In the scene when Diane Keaton's character sees her "dead" neighbor riding a bus, you can read VERTIGO as bus advertisement. It's one of the many references to Hitchcock's film that appear in the movie.
Diane Keaton replaced Mia Farrow. The lead female role was written for Farrow by Woody Allen but Keaton got the part following the breakup of the pair's personal relationship. Reportedly, Farrow apparently showed up for the first day's shooting, much to Allen's consternation.
"Manhattan Murder Mystery" was actually the generic working title during production - Allen films usually have generic titles during production like "Woody Allen Fall Project" - but since no new title could be thought of, Woody Allen decided to leave that as the title.
When Larry and Carol go to the theater, the play they are seeing is "Guys and Dolls". The original Broadway production of "Guys and Dolls" in 1950 starred Robert Alda, whose son Alan Alda is in this film.
Anjelica Huston said that the film set was "oddly free of anxiety, introspection and pain" and attributed this largely due to the presence of Diane Keaton. Huston added: "On this movie, he [Woody Allen] showed up in the hair and makeup trailer to tease Diane about her hair and her big photography books, all diligently marked with yellow stick-'em paper. Around Diane, he was open and accessible".
In the book "Woody Allen on Woody Allen: Revised Edition" (2004), Allen said of the rewriting Mia Farrow's part for Diane Keaton: "No, I couldn't do that. In a regular script I would have done that upon hiring Diane Keaton. But I couldn't because it's a murder mystery, and it's very tightly plotted, so it's very hard to make big changes . . . I had written [the character for] more to what Mia likes to do. Mia likes to do funny things, but she's not as broad a comedian as Diane is. So Diane made this part funnier than I wrote it".

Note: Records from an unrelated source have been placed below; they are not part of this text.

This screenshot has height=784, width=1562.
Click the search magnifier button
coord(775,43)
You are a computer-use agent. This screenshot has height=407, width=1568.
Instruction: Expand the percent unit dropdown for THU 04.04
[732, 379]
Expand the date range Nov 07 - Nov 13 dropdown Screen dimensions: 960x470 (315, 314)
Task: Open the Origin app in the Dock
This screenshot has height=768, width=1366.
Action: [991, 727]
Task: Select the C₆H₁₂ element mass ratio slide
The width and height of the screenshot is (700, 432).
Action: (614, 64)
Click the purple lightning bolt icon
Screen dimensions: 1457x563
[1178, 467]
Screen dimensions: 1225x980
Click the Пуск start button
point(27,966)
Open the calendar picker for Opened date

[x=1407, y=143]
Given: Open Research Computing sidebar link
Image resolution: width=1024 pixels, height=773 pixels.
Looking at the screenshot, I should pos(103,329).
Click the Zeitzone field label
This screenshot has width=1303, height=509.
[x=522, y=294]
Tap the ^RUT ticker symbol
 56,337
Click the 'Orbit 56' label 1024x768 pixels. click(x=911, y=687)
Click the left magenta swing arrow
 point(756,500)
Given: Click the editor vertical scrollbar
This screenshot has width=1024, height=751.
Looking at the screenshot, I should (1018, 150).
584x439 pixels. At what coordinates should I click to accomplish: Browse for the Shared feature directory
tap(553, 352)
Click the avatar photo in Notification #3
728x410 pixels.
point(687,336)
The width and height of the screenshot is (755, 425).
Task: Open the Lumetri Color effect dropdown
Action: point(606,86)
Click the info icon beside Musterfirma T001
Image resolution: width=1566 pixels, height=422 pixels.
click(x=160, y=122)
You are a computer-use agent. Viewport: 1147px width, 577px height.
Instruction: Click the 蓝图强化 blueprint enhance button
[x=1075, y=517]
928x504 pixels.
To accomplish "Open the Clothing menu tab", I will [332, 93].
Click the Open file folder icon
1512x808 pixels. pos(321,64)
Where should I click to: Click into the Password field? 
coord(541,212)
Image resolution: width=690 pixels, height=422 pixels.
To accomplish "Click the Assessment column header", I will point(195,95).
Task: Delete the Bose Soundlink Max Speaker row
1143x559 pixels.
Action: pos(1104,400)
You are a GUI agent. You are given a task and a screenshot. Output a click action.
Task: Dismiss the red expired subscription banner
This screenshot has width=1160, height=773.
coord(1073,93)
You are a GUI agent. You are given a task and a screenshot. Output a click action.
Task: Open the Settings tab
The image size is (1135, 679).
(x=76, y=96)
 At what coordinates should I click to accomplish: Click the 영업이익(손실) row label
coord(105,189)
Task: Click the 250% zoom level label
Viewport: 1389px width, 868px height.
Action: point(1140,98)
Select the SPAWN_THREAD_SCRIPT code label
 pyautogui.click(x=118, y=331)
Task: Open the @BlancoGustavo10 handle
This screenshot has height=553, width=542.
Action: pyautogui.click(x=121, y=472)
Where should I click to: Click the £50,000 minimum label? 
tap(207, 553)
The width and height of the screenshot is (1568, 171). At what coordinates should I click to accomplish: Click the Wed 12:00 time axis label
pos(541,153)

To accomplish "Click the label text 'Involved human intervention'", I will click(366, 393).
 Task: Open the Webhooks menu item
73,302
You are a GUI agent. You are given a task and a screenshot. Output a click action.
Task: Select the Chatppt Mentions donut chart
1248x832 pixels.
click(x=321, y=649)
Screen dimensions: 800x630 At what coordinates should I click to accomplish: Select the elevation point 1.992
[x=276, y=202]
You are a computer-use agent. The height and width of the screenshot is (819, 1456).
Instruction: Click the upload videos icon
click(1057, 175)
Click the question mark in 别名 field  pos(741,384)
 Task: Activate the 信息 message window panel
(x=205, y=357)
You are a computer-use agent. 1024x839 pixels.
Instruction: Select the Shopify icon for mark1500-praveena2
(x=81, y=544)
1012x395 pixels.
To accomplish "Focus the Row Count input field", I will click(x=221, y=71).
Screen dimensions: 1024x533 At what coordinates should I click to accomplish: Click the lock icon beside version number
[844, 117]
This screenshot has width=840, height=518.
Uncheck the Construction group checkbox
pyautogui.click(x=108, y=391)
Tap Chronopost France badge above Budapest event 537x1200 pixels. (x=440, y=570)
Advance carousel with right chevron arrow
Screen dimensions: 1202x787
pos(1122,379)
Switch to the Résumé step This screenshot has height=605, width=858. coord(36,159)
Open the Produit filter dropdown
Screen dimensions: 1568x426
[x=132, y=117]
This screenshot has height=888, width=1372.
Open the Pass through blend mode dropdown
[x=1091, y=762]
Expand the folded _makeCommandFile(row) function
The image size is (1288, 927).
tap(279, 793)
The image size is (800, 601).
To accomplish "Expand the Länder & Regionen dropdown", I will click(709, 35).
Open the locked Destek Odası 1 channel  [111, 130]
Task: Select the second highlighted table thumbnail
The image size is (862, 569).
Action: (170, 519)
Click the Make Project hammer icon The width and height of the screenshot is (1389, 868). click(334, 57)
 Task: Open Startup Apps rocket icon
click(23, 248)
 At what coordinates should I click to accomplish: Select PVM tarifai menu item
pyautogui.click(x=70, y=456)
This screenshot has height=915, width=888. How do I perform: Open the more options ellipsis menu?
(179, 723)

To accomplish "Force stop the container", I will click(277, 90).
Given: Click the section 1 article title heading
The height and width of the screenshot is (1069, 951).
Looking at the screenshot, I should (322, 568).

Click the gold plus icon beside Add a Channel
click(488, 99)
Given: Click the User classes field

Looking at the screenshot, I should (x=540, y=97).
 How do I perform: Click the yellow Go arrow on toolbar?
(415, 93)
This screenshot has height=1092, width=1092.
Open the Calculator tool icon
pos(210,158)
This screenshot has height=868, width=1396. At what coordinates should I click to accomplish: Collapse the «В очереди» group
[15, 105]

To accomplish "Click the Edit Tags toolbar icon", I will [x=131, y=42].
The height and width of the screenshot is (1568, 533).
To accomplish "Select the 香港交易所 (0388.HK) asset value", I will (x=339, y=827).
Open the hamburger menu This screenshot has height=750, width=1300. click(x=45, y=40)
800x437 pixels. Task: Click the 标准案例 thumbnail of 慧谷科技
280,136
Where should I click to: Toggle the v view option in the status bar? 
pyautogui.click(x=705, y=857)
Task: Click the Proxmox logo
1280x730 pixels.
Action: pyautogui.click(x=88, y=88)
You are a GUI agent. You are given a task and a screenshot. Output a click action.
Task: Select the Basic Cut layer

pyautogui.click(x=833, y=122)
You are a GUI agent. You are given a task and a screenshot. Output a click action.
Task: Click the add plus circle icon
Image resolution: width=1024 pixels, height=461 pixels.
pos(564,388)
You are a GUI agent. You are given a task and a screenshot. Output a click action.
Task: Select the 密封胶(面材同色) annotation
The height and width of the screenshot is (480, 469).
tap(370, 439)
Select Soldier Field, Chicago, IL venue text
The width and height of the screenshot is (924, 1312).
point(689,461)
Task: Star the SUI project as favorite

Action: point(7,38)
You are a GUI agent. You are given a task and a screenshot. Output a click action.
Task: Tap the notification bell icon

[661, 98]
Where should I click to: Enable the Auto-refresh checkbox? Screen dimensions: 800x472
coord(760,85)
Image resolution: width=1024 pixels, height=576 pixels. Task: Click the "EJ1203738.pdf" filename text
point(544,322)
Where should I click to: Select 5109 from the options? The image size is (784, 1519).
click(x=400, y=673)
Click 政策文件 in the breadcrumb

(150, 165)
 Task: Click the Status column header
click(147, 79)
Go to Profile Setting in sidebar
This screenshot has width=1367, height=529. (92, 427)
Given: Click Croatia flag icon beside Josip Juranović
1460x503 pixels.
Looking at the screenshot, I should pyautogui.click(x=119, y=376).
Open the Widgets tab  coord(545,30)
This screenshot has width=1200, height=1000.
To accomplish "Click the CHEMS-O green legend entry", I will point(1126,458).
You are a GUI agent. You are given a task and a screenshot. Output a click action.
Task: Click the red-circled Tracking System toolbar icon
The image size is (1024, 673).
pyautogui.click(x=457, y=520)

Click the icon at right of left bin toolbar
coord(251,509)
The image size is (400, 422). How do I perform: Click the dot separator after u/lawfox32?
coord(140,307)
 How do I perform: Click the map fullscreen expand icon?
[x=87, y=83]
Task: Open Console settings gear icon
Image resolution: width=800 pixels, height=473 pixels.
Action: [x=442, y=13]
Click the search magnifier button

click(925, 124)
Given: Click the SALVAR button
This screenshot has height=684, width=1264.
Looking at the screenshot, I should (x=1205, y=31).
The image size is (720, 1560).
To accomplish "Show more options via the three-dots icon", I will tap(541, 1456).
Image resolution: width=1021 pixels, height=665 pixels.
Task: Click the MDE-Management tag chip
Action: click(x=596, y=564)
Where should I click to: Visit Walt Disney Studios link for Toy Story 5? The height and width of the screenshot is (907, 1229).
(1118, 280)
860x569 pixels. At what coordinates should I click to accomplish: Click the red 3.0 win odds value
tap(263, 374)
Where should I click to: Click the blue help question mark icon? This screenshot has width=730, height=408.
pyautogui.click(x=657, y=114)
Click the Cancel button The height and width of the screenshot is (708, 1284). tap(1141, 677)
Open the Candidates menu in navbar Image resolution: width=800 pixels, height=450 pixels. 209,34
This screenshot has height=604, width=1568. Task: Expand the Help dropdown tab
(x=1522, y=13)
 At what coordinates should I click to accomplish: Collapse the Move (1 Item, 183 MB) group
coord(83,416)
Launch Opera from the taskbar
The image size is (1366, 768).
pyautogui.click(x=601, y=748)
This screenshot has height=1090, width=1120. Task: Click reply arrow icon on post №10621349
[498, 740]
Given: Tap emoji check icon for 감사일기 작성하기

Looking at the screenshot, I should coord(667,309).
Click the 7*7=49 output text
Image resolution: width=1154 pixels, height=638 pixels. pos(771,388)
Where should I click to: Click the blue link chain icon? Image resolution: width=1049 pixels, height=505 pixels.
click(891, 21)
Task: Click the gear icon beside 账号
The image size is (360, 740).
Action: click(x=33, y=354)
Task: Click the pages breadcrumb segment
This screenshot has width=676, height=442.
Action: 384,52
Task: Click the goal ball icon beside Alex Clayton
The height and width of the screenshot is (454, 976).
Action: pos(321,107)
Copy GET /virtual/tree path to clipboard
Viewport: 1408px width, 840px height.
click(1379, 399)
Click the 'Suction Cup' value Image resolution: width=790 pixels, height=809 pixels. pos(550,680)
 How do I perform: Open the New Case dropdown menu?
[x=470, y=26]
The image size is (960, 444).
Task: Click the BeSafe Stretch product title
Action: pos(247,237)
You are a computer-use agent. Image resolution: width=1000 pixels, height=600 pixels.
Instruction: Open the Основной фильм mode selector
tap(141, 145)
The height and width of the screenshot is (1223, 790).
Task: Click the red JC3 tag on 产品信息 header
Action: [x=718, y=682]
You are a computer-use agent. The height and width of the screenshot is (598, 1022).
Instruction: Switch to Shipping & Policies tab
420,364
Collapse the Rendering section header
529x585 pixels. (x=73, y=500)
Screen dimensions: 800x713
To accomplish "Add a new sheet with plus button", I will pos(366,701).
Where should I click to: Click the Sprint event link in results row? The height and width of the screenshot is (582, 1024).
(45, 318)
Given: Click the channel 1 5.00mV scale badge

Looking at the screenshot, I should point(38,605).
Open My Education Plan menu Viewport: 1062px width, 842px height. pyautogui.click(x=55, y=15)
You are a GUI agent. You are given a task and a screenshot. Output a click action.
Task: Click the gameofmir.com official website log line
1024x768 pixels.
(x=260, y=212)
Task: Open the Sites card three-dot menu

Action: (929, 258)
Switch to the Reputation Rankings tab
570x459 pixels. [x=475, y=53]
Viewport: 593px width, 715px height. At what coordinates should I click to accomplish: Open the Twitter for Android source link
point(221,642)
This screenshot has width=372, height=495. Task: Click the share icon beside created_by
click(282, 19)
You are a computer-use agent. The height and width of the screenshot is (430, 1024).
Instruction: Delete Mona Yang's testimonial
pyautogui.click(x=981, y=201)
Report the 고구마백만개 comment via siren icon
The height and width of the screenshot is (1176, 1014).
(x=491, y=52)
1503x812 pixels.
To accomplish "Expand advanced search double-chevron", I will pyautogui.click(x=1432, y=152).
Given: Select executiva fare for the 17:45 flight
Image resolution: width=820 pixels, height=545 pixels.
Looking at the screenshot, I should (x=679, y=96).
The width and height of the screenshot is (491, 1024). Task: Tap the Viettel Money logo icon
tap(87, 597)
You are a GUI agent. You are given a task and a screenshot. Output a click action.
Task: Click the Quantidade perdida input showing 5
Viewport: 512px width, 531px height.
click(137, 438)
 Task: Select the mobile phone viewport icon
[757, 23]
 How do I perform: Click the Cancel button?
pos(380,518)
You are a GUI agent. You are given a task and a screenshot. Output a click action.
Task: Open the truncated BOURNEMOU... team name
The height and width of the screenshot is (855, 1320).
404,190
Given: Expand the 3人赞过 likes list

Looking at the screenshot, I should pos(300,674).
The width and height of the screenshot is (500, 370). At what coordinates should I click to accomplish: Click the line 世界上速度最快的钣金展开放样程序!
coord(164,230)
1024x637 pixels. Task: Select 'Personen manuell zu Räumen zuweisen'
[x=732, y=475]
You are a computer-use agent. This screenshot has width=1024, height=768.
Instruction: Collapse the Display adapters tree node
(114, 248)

The public scandal surrounding Woody Allen's break-up with Mia Farrow, which had served as a big backdrop to the theatrical release of Allen's previous film Husbands and Wives (1992), was still very much in recent memory during the cinema season of this movie, it for example, still being extensively referred to in the New York Times article promoting this picture [See: "Diane and Woody, Still a Fun Couple", The New York Times, 15th August 1993].
Final Woody Allen and Diane Keaton film [to date, June 2013]. The movie is also the only Woody Allen - Diane Keaton film of the 1990s and has been the only film that the pair have co-starred in a major star teaming since 1979's Manhattan (1979) around fourteen years earlier. This excludes 1987's Radio Days (1987) where Keaton cameoed in a minor bit.
Second of two Woody Allen films with the word "Manhattan" in the title. The first was Manhattan (1979) made and first released around fourteen years earlier in 1979. Allen also appeared uncredited in Paris-Manhattan (2012).
During the early 1970s, Woody Allen was working on a script about two New Yorkers who try to solve a murder when he got stuck. When blocked, Allen noticed a book on Russian History at his home. As the deadline was fast approaching for delivery of a contracted screenplay, Allen got inspired and decided to spoof the genre of Russian novel and history, and this became Love and Death (1975). Allen put the mystery script on the back-burner. As such, this script was not finished until later, but it eventually became the screenplay for this movie, Manhattan Murder Mystery (1993).